* **WORK REQUIRED**
Please rewrite the data from the line that has "Click the purple Assistenza tag" through the line that has "click(x=395, y=505)", including both ends, and give only those lines. Multiply each click coordinate in the answers by 2.5 and round to whole numbers with halves going up, keep all other numbers unchanged, and leave out the pictures.

* **GIVEN DATA**
---*---
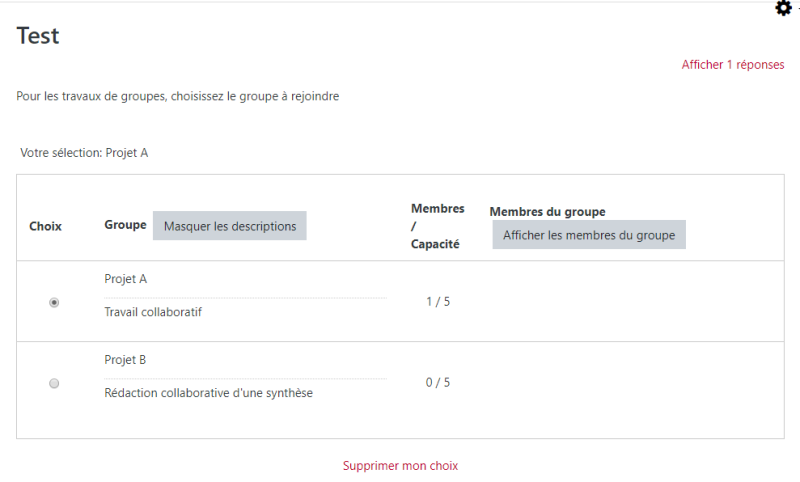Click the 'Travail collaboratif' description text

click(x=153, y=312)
---*---
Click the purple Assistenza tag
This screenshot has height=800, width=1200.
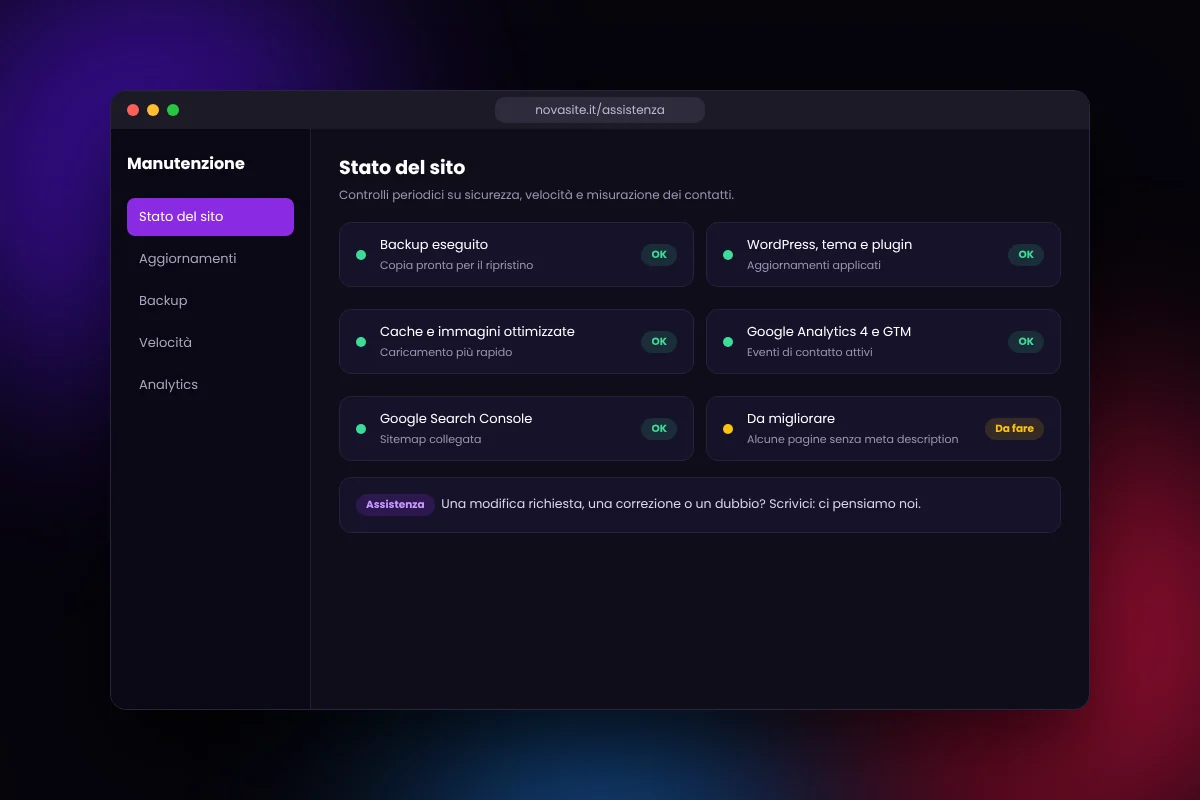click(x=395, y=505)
---*---
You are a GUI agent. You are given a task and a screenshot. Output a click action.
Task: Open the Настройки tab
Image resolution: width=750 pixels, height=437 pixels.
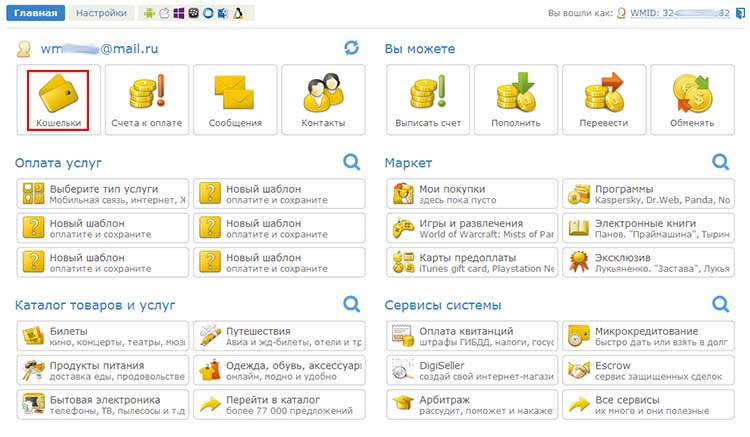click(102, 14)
---*---
* **SOLUTION BELOW**
Click the purple Assistenza tag
This screenshot has height=800, width=1200.
click(x=988, y=1263)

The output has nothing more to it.